→ **WORK INSTRUCTION**
In the page extract about Fox below, translate this sentence into Spanish: "On February 11, 2025, Fox signed a two-year contract with the Hamilton Tiger-Cats."
+++ PAGE EXTRACT
In 2022, Fox was invited to rookie mini camp on a tryout basis with the Buffalo Bills.

Pre-draft measurables
| Height | Weight | Arm length | Hand span | Wingspan | 40-yard dash | 10-yard split | 20-yard split | 20-yard shuttle | Three-cone drill | Vertical jump | Broad jump | Bench press |
| 6 ft 0 in (1.83 m) | 289 lb (131 kg) | 32+1⁄2 in (0.83 m) | 9+7⁄8 in (0.25 m) | 6 ft 5+3⁄4 in (1.97 m) | 5.06 s | 1.68 s | 2.93 s | 4.46 s | 7.71 s | 31.0 in (0.79 m) | 9 ft 5 in (2.87 m) | 30 reps |
All values from Pro Day

===BC Lions===
On May 21, 2022, Fox signed with the BC Lions of the Canadian Football League (CFL). On June 4, 2023, Fox was released by the Lions.

===Winnipeg Blue Bombers===
Fox was signed to the practice roster of the Winnipeg Blue Bombers on June 12, 2023. He became a free agent upon the expiry of his contract on February 11, 2025.

===Hamilton Tiger-Cats===
On February 11, 2025, Fox signed a two-year contract with the Hamilton Tiger-Cats.

== Personal life ==
Fox was born to George and Cheryl Fox, in Lawrenceville, Georgia, where he was raised along with his little brother, Jackson, and sister, Gabriella. Jackson, who is autistic, is a “source of motivation and inspiration” for Fox, including during Fox's trying times resulting from his 2019 Achilles tendon rupture. While at Wake Forest, he created a children's book series, Joyful Jamal!, based on Jackson and that highlights the daily challenges of children with autism. Fox plans to one day found a non-profit organization, the mission of which will include assisting families with autistic children.

In 2015, as a freshman at Old Dominion, he was named to the Conference USA Commissioner's Honor Roll for his academic achievements. In 2018, he graduated from Old Dominion with a bachelor's degree in Communications and minor in Sports Management. After enrolling at Wake Forest in January 2019, he earned his Liberal Arts Studies master's degree after the Fall semester of 2020. He was named to the 2021 All-ACC Academic Team.

In the summer of 2019, while rehabbing his Achilles injury, he returned home to Lawrenceville, where he dedicated 20 hours each week to serving underprivileged youth at a local church as well as his former and other local high schools.

In 2021, Fox appeared as a guest interviewee on the Movin’ The Sticks with Mason Shand and Cody Downham podcast and the Pypeline ACC Podcast.

The mother of his Wake Forest teammate, Peyton Woulard, was Fox's seventh grade teacher. Fox and Woulard were also high school teammates at Collins Hill as a high school senior and freshman, respectively.
++++++
+++ RECORDS SHOWN
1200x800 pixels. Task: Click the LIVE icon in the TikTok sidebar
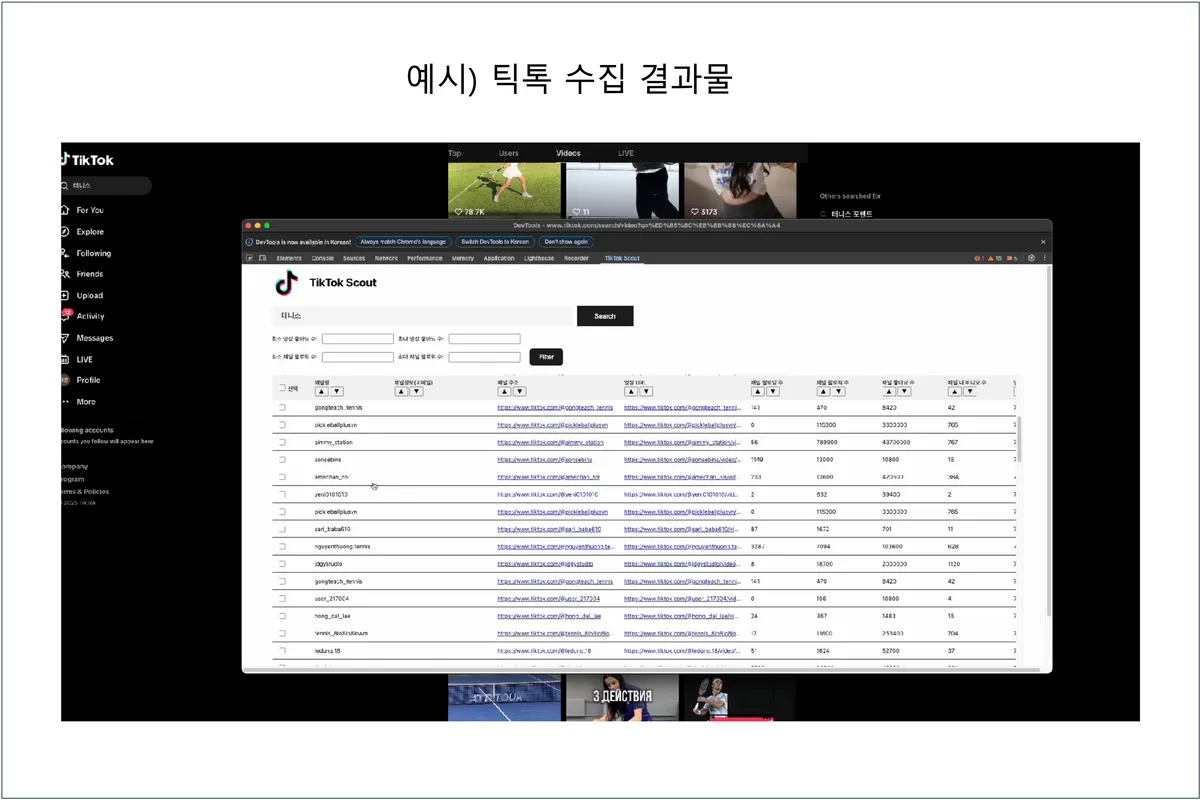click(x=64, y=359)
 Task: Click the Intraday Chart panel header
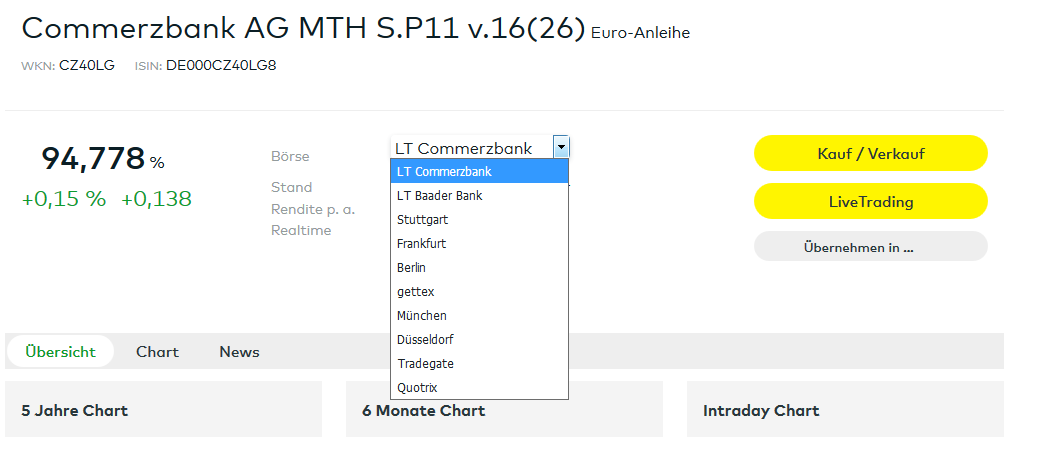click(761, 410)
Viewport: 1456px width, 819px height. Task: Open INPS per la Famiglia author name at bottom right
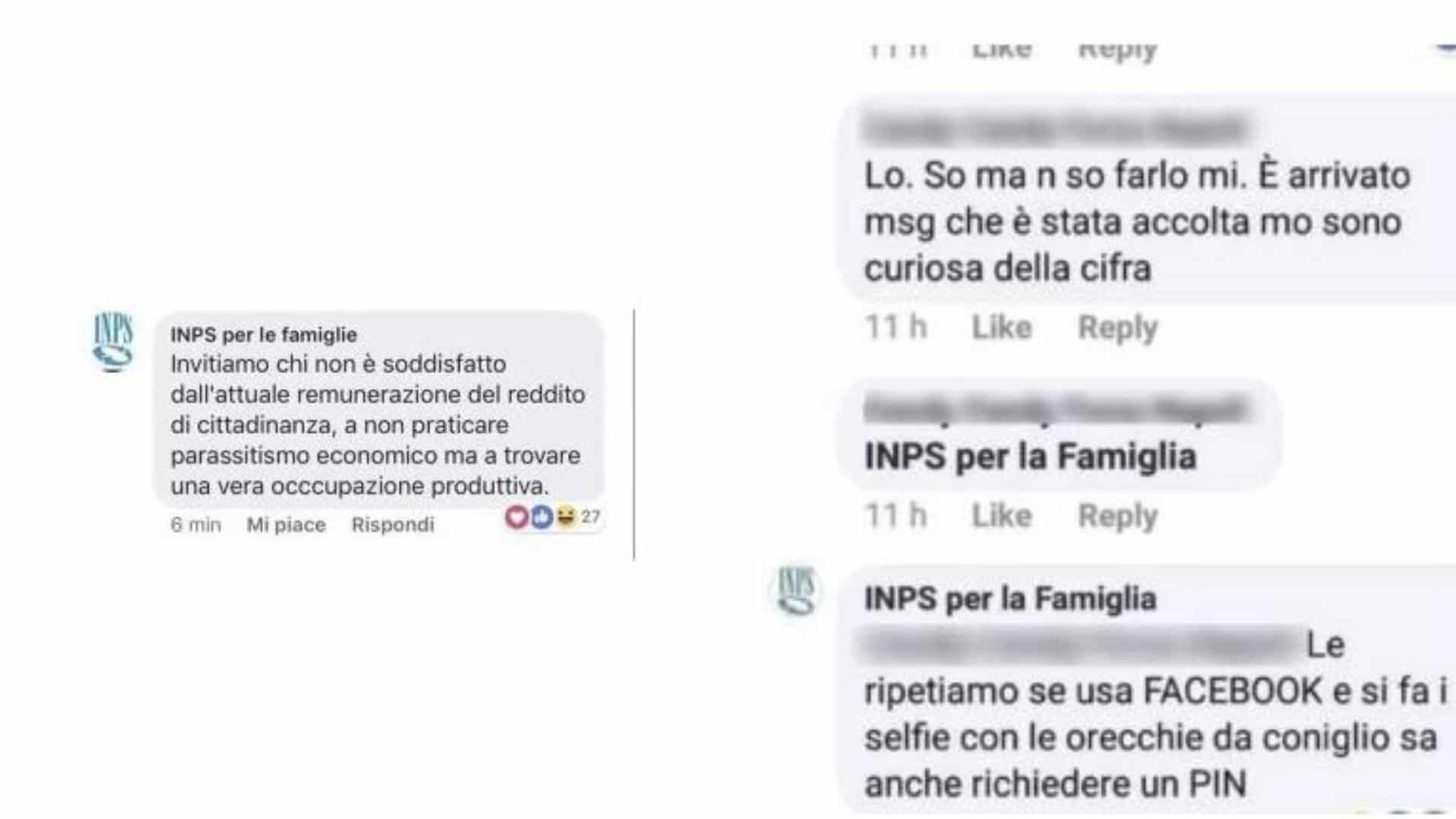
++++++
→ **EXERCISE ANSWER**
El 11 de febrero de 2025, Fox firmó un contrato de dos años con los Hamilton Tiger-Cats.